One such commander was General Heinrich Kreipe, who during the Second World War was ambushed and kidnapped by personnel from the Special Operation Executive (SEO), a British military organisation that conducted secret operations all through the Second World War.
The nearly impossible mission was carried out by the SEO commandos in the small island of Crete in May 1944.
Kreipe was appointed the Commander of the 22nd Air Landing Division deployed in Crete on March 1, 1944, replacing another feared commander General Friedrich-Wilhelm Muller.
Muller had been appointed the German Commander in the Dodecanese and carried a reputation for merciless killings and brutality towards the local population.
The initial plan set out by the SEO officers Major Patrick Leigh and Captain Wilhelm Stanley Moss was to attempt the abduction of Muller; however, in early March when Muller was replaced by Kreipe the plan changed and the team decided to target Kreipe instead.
The team received support from the local resistance movement and managed to kidnap the General and successfully evade the Nazi search parties.
Locals played a vital role in setting the stage for the commandos to successfully execute the plan, they helped with liaison, preparing the local safety net, and intelligence gathering and above all helping the officers escape the island unscathed.
The plan to abduct the commander of 22nd Air Division General Muller in Crete was hatched in the Egyptian capital of Cairo.
General Freidrich-Wilhelm Muller had earned a brutal reputation on the island and the locals absolutely hated the man for his monstrosity.

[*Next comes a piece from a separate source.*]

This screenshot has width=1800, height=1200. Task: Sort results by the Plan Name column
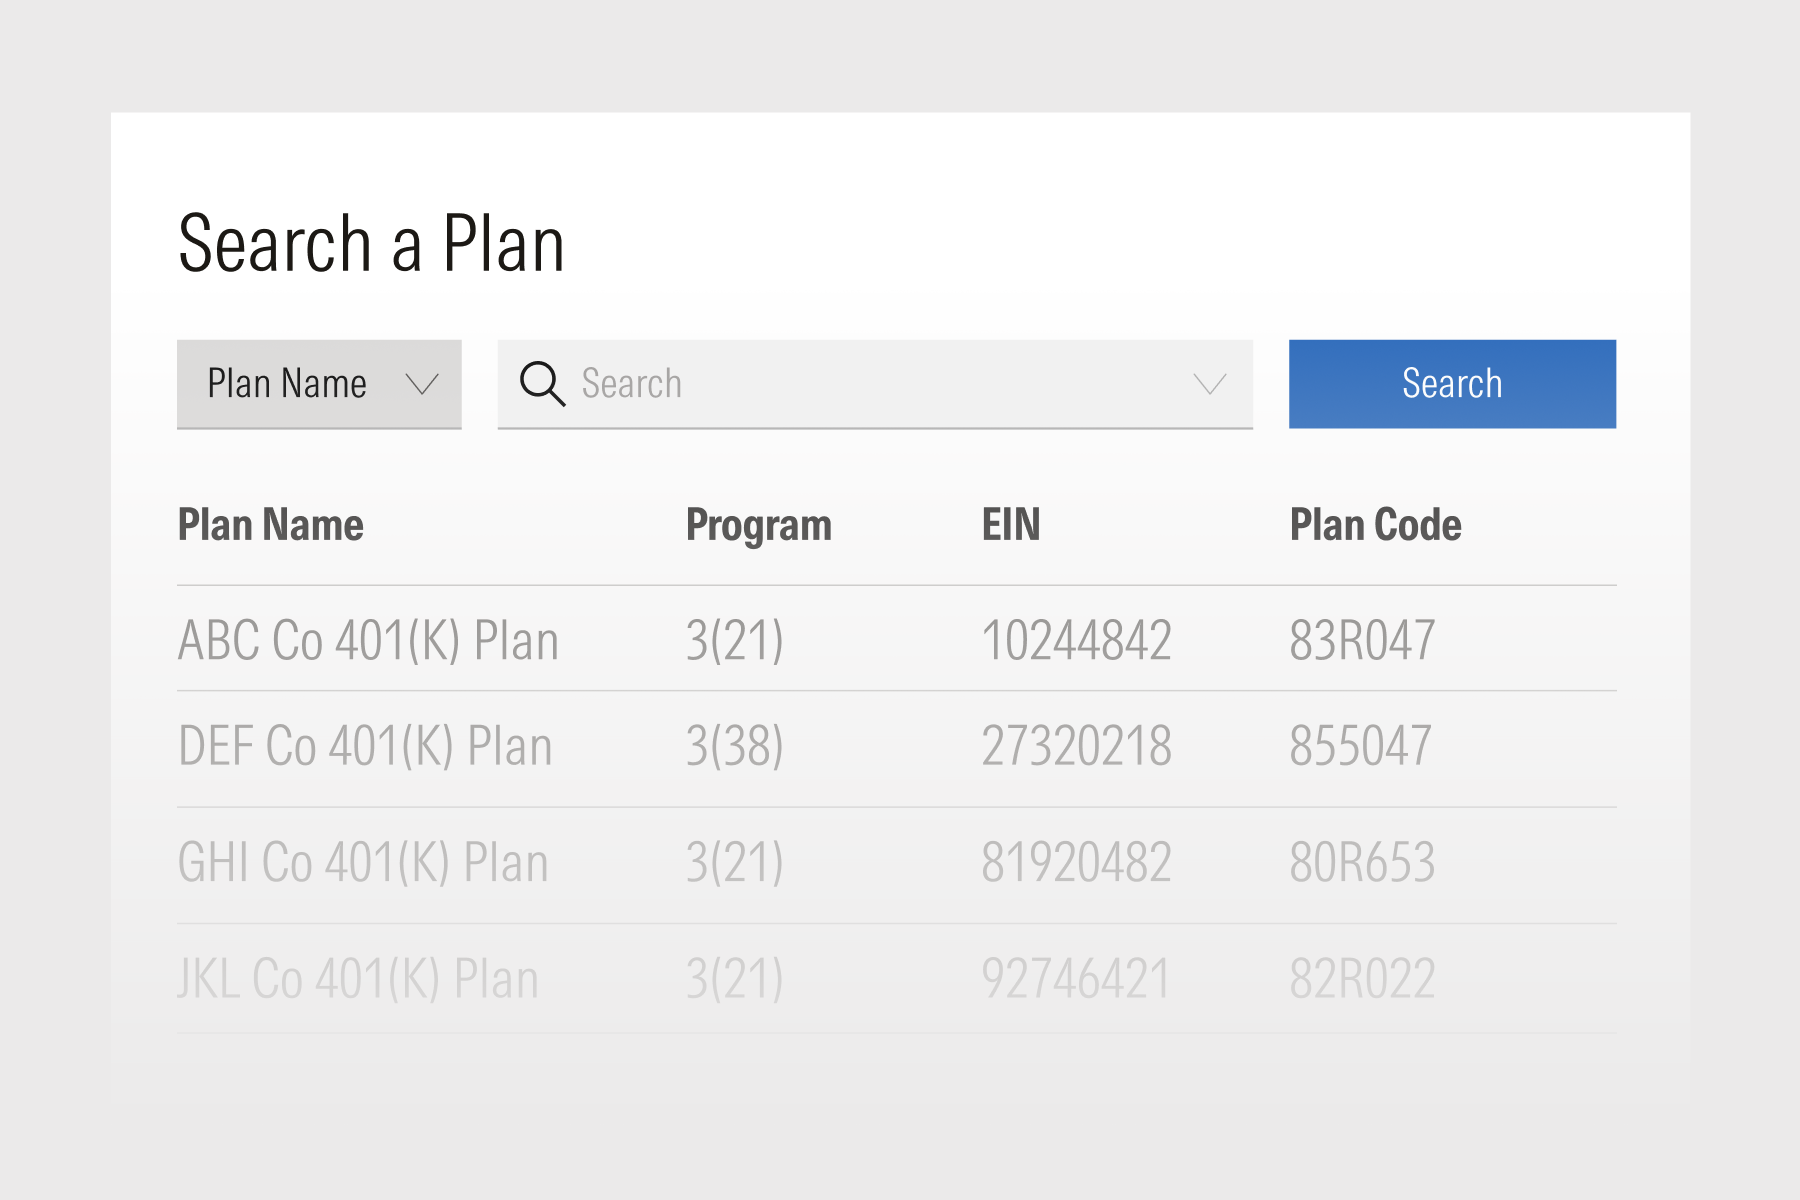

Major Patrick Leigh Fermor wanted to design a plan that could be carried out without shedding a lot of blood and to abduct the General in broad daylight and transport him to Cairo.
Another aim was to make sure that the locals didn’t have to face the Nazi reprisals for the abduction; for that, the Nazis had to know post-abduction that the mission was carried out by the British and not by the locals.
When the team of British commandoes including Major Patrick Leigh Fermor, Captain William Stanley Moss along with Cretan agents of the organization Emmanouil Paterakis, and Georgios Tyrakis left Cairo on a plane for Crete, the weather was not on their side.